The statement was printed not on campaign letterhead, but on Trump Organization letterhead. In it, Meredith McIver identified herself not as a campaign staffer, but as “an in-house staff writer at the Trump Organization.” She notes that she offered her resignation “to Mr. Trump and the Trump family,” but makes no mention of offering to resign from the Trump campaign.
Lawrence M. Noble, general counsel at the Campaign Legal Center and former general counsel to the Federal Election Commission, told ThinkProgress that letter “raised all kinds of questions about whether this has been illegal support.”
“His company is not supposed to be supporting his campaign,” Noble explained, which would be an illegal corporate contribution. While campaign disclosures have indicated that Trump for President has been paying the Trump Organization for some staff time, which is permissible under campaign finance law, Noble observed that “the lines are becoming very blurred.”

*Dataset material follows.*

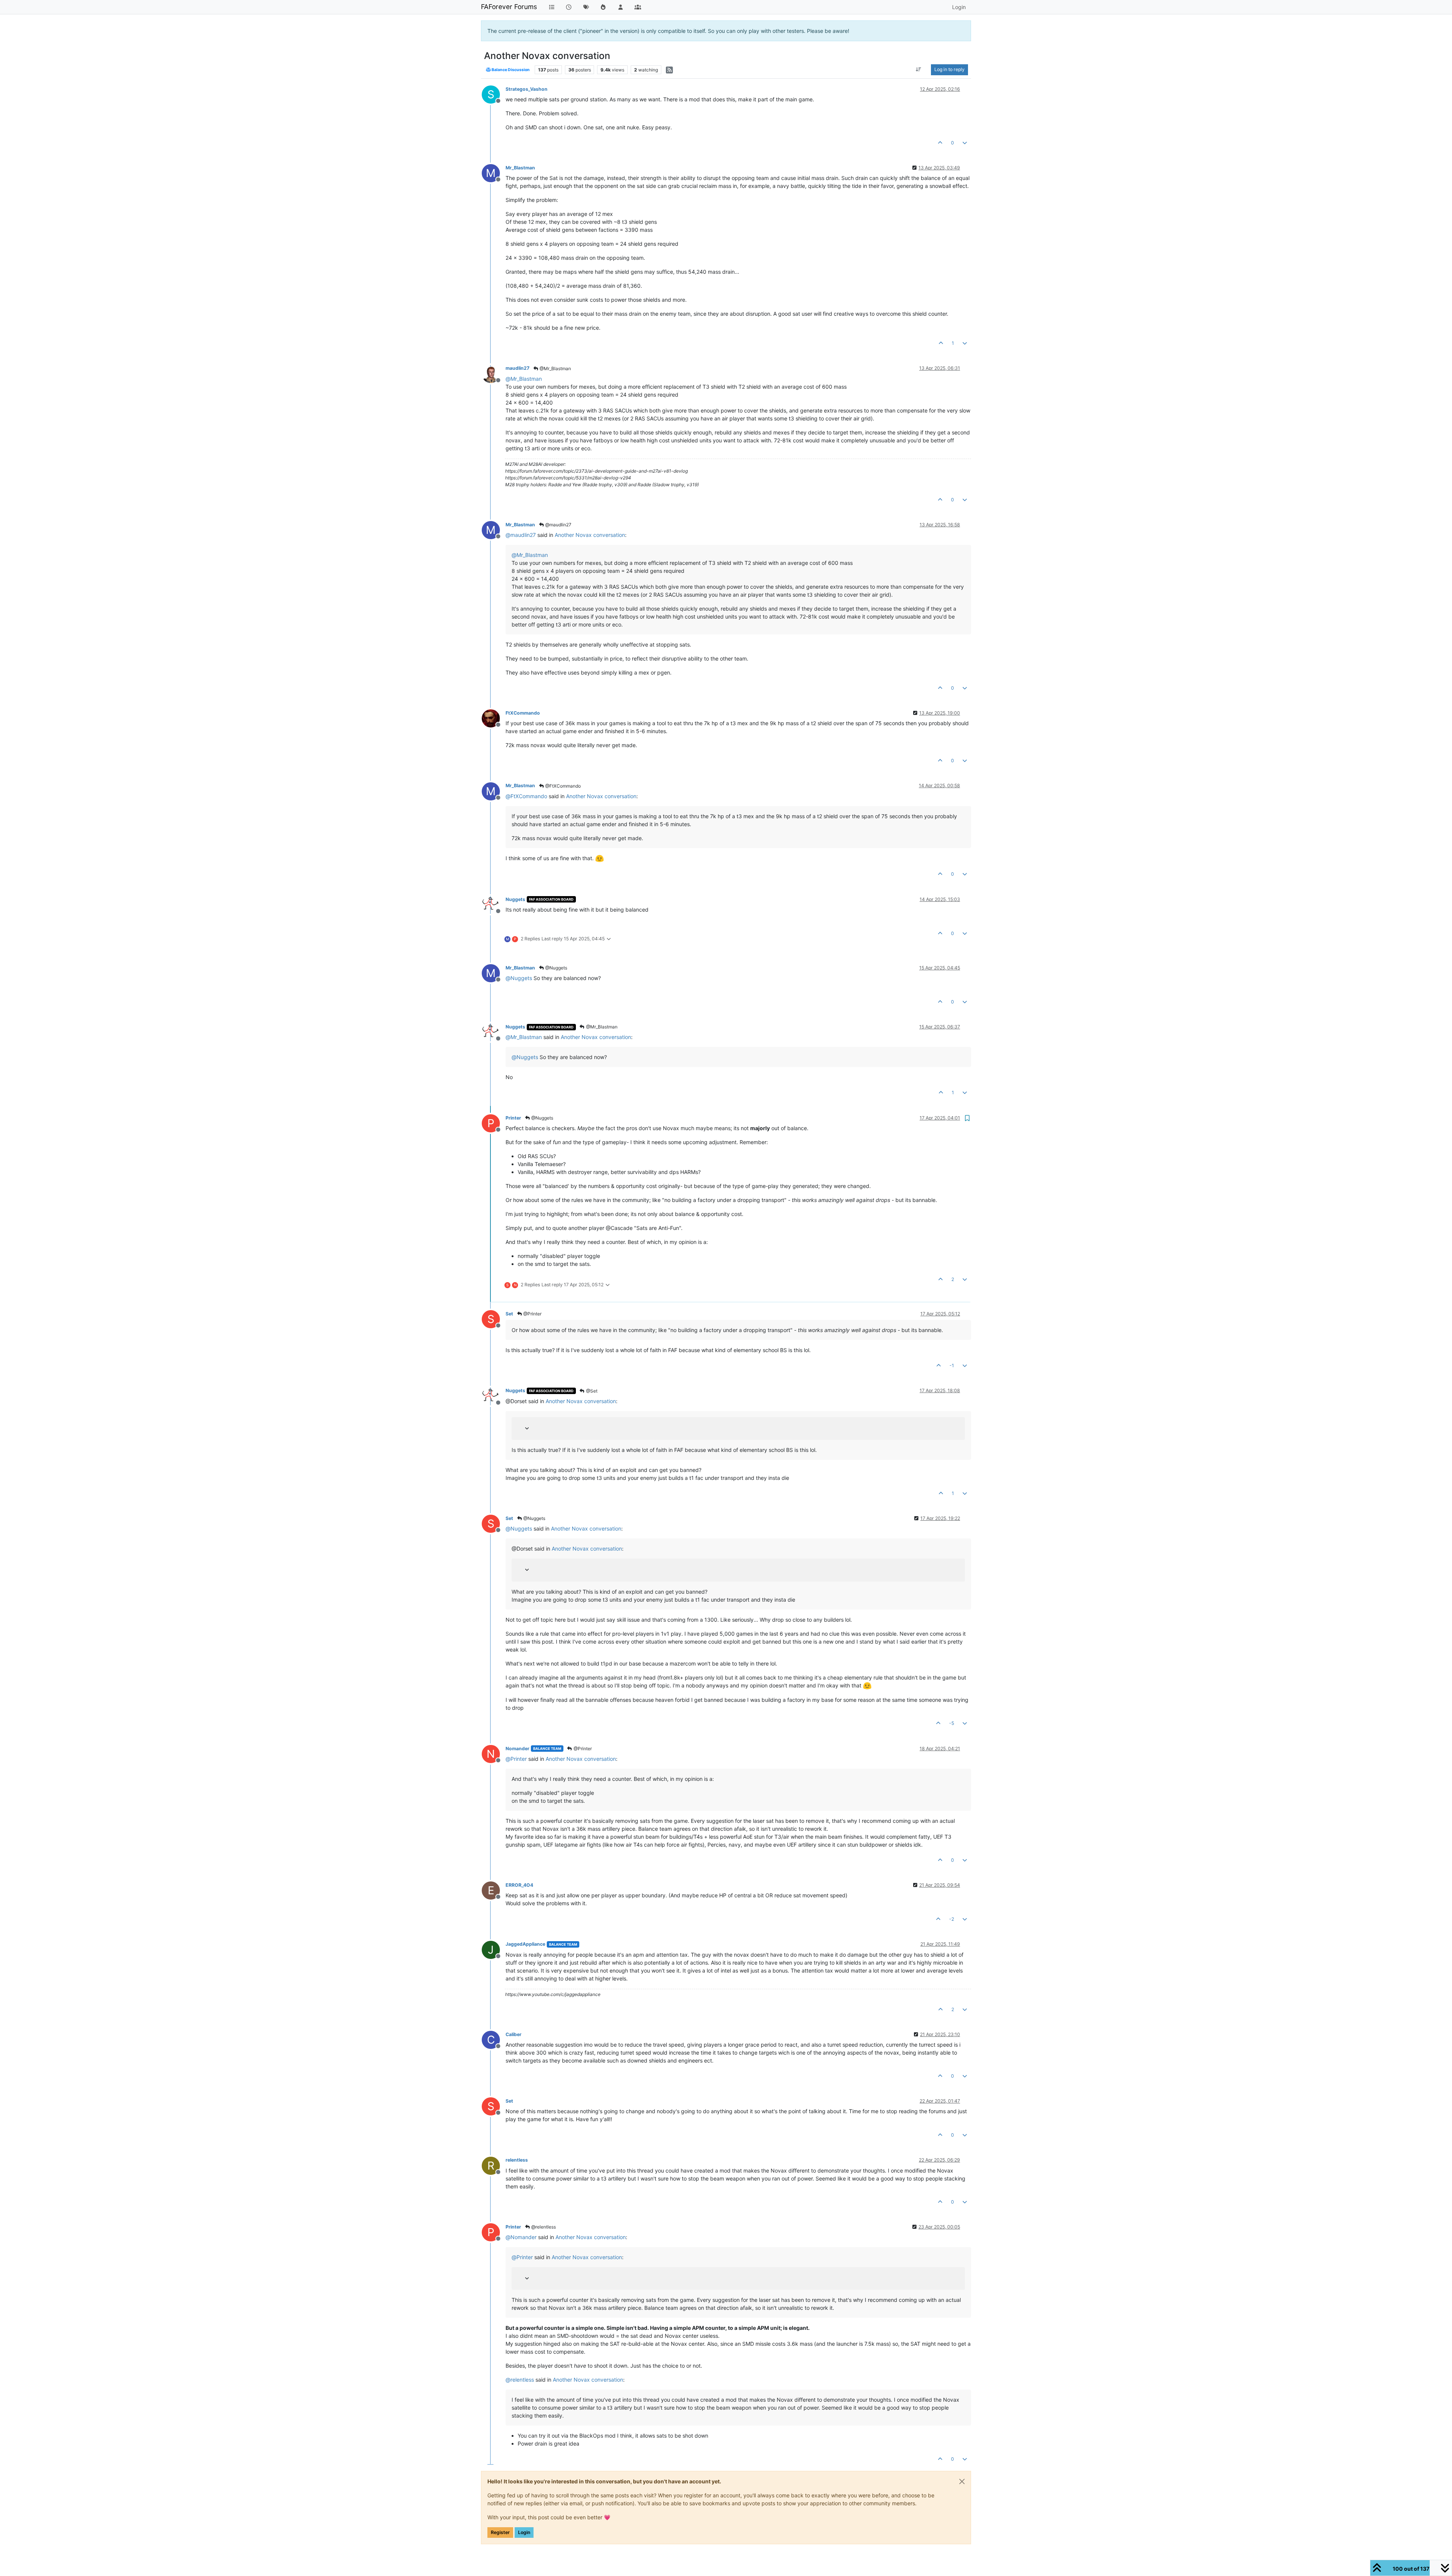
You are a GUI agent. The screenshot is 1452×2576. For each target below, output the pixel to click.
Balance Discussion (510, 69)
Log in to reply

“Nowhere in here does she say she was working at the Trump campaign,” he added. “Then she talks about resigning, the implication is resigning from the company. Why would she be doing that if she was working for the campaign? This raises a lot of questions.”
If she had been doing the work on her own time as a volunteer, that would also be allowed. But Noble noted, in that situation, the statement should not have been on company letterhead. “They’d have been much better off if they’d put this on Trump campaign stationary and said she was working for the campaign.”
The Trump campaign did not immediately respond to a ThinkProgress inquiry.
The Democratic Coalition Against Trump, an arm of the Keep America Great PAC, filed a complaint with the Federal Election Commission on Thursday, alleging “illegally accepting direct corporate contributions, accepting services from a volunteer that were actually compensated, use of the Trump corporate name or trademark to facilitate campaign contributions, illegal use of corporate facilities by a campaign volunteer, and knowingly allowing volunteers to exceed the transportation expense limit.”